Ghana’s Bonds Rebound as Nation Seeks Alternatives for Financing
(Bloomberg) -- Ghana’s bonds rebounded Thursday after the West African nation’s government said it will take a break from selling Eurobonds and instead use other methods of borrowing to finance next year’s budget.
The yield on dollar bonds maturing in 2032 fell almost 26 basis points to 10.87% by 10:40 a.m. in London, after soaring 91 basis points on Wednesday on news that Ghana’s overall 2021 fiscal gap will be wider than forecasts.
“Our spreads have widened and for that reason nobody will go to the market as a country to borrow because the rate will be too high,” Minister of State in the Ministry of Finance Charles Adu Boahen said on the Accra-based Citi FM radio station Thursday. “If next year these conditions remain, we will not go to the market.”

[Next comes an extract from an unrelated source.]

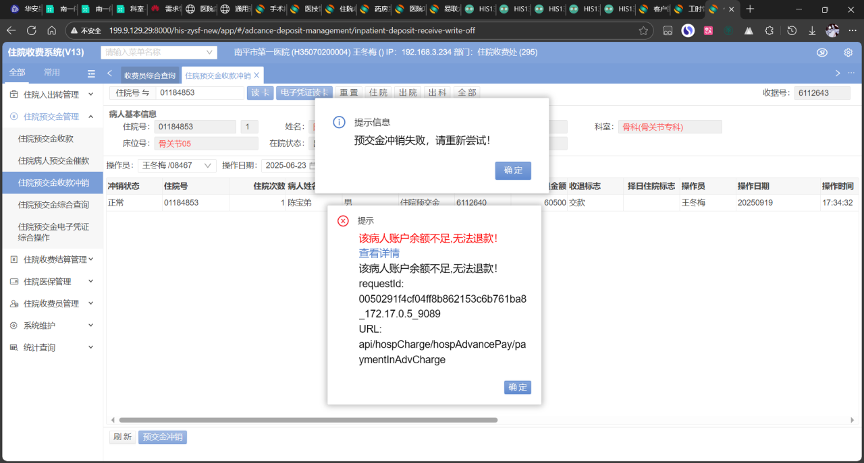This screenshot has height=463, width=864.
Task: Open the 操作员 dropdown showing 王冬梅
Action: 177,165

Ghana, West Africa’s second-largest economy, intends to raise as much as $750 million from international sources in 2022. It will pursue syndicated loans and borrowing from bilateral sources to avoid high costs on international markets, Adu Boahen said.
Finance Minister Ken Ofori-Atta said in his budget speech Wednesday that the fiscal deficit including financial sector and energy sector legacy costs will be 12.1% of gross domestic product in 2021. That’s up from the ministry’s revised target of 10.6%, Michael Kafe and Andreas Kolbe, emerging markets analysts at Barclays Bank Plc, said in a note to clients.
“While some risk remains, we believe the market has overreacted and see a buying opportunity,” they wrote.
The yield on Ghana’s longest-dated bonds, due in 2061, dropped 24 basis points to 11% after jumping 51 basis points yesterday.
Ghana targets reducing the budget shortfall to 7.4% of GDP next year.
©2021 Bloomberg L.P.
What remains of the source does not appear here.